## Exercise prompt
Where the string "will" shows up in a line of the records, copy that line.

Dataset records

== Segment start ==

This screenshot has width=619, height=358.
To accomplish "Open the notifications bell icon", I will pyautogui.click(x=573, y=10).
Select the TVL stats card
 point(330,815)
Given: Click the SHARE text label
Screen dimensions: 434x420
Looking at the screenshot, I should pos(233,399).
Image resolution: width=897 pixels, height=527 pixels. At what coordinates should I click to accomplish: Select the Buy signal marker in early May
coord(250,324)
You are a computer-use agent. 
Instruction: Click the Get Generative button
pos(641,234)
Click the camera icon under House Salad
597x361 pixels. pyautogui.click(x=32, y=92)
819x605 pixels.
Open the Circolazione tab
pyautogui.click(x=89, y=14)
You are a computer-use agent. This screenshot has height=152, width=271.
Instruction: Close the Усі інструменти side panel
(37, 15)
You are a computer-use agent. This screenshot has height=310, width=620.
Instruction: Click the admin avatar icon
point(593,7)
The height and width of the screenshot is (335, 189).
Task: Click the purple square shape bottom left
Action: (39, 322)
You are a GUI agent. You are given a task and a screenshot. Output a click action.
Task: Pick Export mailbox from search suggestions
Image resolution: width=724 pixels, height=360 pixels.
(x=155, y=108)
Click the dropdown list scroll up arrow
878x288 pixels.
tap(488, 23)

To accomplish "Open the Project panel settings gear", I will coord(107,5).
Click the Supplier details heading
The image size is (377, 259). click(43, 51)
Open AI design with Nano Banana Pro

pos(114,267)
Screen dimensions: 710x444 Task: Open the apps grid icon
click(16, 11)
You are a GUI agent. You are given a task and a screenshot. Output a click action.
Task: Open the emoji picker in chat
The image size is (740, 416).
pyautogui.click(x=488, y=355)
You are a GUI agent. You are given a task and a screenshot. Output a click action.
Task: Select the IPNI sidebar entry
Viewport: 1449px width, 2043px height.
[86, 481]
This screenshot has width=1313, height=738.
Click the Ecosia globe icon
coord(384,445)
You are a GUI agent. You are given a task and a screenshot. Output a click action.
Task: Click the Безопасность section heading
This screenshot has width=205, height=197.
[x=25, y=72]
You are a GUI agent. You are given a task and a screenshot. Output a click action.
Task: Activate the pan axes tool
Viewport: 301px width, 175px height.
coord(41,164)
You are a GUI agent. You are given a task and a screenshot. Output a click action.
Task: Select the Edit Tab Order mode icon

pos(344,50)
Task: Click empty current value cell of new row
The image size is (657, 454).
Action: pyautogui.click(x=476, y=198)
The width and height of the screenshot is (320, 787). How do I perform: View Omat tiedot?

== Segment end ==

## Reply
To accomplish "Open the notifications bell icon", I will pyautogui.click(x=573, y=10).
To accomplish "Open the Project panel settings gear", I will coord(107,5).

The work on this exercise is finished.